── Excerpted data

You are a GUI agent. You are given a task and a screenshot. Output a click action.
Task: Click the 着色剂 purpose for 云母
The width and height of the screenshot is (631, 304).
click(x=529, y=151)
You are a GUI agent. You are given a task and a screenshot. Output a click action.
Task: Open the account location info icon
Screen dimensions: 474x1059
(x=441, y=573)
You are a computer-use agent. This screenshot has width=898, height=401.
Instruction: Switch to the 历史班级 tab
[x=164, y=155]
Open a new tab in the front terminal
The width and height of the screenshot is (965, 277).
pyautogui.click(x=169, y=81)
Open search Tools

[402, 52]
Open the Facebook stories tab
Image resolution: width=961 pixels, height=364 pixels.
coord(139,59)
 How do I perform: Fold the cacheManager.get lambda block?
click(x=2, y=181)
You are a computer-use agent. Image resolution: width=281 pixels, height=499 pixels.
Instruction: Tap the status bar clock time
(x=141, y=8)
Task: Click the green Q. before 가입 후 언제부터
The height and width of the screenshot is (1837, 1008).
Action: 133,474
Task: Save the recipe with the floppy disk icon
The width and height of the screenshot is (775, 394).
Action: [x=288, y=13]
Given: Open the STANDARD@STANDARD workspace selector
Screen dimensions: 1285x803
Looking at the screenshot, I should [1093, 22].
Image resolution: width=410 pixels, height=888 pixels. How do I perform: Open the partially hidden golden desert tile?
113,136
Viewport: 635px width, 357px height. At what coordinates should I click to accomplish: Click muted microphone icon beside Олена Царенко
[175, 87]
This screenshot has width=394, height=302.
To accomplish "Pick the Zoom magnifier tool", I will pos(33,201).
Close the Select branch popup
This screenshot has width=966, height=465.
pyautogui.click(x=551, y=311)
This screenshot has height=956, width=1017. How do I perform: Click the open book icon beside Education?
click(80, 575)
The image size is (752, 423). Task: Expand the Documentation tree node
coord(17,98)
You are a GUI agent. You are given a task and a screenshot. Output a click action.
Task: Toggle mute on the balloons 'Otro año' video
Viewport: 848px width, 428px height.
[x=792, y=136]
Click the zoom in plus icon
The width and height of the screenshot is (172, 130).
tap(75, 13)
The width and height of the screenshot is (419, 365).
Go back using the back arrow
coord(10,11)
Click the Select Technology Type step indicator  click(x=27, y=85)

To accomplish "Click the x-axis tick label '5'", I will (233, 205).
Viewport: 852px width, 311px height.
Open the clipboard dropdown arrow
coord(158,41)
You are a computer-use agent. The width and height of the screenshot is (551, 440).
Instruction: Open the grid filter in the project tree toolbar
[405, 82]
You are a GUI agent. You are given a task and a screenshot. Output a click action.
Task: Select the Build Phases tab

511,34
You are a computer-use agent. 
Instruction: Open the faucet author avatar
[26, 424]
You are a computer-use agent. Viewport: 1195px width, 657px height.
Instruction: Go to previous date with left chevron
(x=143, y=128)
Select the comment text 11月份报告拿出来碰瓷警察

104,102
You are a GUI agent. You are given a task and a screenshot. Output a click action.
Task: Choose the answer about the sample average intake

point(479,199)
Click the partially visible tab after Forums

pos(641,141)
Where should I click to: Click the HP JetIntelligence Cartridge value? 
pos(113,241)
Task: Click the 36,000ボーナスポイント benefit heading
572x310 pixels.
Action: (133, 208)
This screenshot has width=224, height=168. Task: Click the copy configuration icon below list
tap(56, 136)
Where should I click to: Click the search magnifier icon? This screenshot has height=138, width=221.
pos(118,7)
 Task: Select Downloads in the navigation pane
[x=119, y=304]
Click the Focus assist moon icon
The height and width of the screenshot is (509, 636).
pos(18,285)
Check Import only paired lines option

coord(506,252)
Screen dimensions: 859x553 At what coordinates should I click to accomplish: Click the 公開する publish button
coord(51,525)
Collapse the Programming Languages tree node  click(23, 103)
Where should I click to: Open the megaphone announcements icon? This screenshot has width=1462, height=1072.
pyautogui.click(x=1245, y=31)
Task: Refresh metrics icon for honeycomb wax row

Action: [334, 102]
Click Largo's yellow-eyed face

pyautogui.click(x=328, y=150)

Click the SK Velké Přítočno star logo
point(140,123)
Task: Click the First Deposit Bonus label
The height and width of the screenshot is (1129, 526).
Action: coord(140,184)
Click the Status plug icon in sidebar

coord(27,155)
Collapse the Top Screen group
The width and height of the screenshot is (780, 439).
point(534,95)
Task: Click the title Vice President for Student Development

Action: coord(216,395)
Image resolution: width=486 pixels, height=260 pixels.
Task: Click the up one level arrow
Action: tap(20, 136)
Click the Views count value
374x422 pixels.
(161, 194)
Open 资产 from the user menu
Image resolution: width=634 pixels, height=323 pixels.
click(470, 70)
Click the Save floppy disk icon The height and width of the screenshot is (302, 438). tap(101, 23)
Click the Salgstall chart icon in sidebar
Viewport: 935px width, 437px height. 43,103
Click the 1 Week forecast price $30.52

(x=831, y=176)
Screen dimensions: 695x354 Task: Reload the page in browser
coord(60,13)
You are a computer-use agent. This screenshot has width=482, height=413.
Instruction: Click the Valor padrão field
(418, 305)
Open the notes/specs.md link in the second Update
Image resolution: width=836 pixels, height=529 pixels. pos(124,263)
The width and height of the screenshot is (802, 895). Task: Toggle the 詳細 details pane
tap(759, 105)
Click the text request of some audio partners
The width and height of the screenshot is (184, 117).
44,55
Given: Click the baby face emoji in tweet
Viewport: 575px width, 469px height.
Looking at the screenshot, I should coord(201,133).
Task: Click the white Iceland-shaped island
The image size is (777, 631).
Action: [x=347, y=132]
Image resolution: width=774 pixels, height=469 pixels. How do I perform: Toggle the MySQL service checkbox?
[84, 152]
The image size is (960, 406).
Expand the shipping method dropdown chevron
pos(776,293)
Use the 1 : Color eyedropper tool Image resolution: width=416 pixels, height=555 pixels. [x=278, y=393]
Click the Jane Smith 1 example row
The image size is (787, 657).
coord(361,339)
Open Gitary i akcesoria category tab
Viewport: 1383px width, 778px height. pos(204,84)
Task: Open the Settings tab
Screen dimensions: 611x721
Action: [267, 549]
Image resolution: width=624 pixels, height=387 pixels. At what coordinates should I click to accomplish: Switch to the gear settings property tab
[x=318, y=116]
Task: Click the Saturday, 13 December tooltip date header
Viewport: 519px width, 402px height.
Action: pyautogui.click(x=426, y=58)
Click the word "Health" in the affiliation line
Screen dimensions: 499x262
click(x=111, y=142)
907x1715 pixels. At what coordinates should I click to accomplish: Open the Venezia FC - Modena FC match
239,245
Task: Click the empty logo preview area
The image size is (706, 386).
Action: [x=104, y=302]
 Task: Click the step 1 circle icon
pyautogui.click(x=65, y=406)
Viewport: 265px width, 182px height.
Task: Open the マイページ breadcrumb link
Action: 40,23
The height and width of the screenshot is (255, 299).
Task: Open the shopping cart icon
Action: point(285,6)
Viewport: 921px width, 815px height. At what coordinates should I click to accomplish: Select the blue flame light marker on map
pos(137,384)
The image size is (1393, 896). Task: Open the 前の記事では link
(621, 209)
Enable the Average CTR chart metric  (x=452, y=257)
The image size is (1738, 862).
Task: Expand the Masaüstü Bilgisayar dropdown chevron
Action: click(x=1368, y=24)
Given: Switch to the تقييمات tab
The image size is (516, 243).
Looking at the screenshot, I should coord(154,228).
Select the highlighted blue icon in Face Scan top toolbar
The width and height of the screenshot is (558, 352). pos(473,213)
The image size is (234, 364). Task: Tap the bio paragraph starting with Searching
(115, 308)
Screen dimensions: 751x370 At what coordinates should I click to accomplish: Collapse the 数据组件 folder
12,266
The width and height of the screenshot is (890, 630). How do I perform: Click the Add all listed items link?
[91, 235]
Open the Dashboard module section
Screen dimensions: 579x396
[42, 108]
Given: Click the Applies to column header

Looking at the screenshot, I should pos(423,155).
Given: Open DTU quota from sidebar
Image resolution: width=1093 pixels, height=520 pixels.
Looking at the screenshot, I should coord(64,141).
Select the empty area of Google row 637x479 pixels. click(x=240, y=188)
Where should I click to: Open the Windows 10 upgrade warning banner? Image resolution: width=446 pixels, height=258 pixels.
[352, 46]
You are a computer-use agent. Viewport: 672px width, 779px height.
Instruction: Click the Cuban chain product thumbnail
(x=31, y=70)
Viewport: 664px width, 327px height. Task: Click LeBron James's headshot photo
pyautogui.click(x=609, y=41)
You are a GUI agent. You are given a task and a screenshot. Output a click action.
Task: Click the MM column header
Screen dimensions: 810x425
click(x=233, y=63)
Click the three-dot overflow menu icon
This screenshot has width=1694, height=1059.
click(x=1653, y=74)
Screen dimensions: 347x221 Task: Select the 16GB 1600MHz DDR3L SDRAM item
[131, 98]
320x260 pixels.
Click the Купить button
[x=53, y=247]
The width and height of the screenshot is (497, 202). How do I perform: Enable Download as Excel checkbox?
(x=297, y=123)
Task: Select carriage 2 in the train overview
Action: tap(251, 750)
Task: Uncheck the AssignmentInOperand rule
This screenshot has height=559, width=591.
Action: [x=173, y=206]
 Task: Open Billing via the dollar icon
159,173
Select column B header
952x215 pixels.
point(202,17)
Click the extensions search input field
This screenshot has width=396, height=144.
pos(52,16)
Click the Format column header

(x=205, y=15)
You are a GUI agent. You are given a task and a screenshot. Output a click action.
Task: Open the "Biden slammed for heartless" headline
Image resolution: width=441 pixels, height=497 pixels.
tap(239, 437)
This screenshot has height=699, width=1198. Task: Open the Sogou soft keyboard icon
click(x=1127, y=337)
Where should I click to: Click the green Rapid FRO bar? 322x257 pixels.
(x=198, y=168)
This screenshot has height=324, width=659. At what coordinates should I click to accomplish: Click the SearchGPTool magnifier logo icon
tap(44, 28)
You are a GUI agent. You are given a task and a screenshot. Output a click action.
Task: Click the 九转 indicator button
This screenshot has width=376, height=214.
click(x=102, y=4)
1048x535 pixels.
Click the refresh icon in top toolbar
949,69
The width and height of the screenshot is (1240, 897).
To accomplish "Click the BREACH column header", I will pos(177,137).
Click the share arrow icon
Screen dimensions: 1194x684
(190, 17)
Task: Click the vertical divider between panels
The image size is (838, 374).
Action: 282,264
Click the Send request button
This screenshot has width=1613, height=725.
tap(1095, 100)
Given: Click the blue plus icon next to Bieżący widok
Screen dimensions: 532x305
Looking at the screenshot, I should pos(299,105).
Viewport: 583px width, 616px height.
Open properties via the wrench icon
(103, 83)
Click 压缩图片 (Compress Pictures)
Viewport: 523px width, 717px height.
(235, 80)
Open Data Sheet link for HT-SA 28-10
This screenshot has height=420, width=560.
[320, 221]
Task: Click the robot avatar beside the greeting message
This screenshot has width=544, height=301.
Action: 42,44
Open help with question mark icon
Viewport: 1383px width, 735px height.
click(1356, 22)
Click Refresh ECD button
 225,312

────

* Try it *
Each line above where the word "indicator" occurs should be copied out.

* Task response *
Click the Select Technology Type step indicator  click(x=27, y=85)
Task: Click the 九转 indicator button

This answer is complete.